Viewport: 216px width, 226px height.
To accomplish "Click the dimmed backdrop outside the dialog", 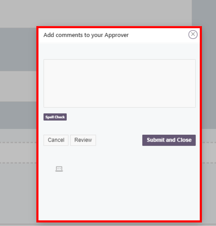I will [x=18, y=106].
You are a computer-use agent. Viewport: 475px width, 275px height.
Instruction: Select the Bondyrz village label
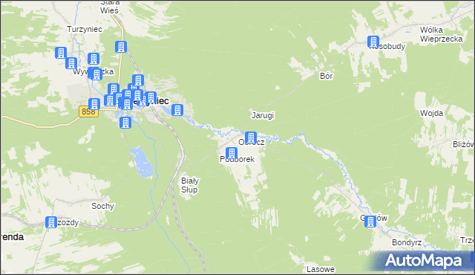pyautogui.click(x=407, y=242)
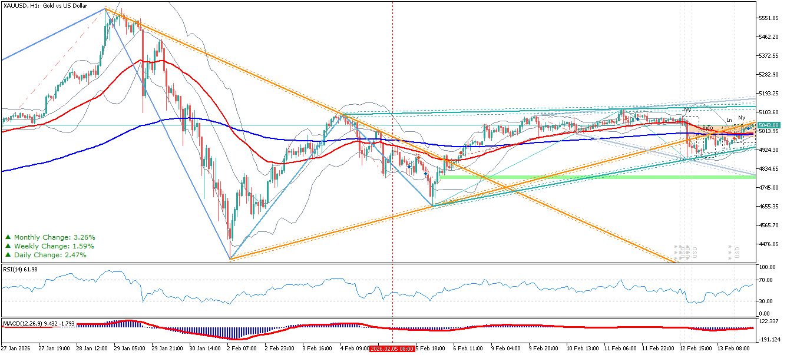787x355 pixels.
Task: Select the Sydo session label
Action: (707, 128)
------------------------------------------------------------
Problem: Search the records above for the string "width". Report each line that has it.

Expected answer:
Viewport: 216px width, 226px height.
You are a computer-use agent. Viewport: 475px width, 275px height.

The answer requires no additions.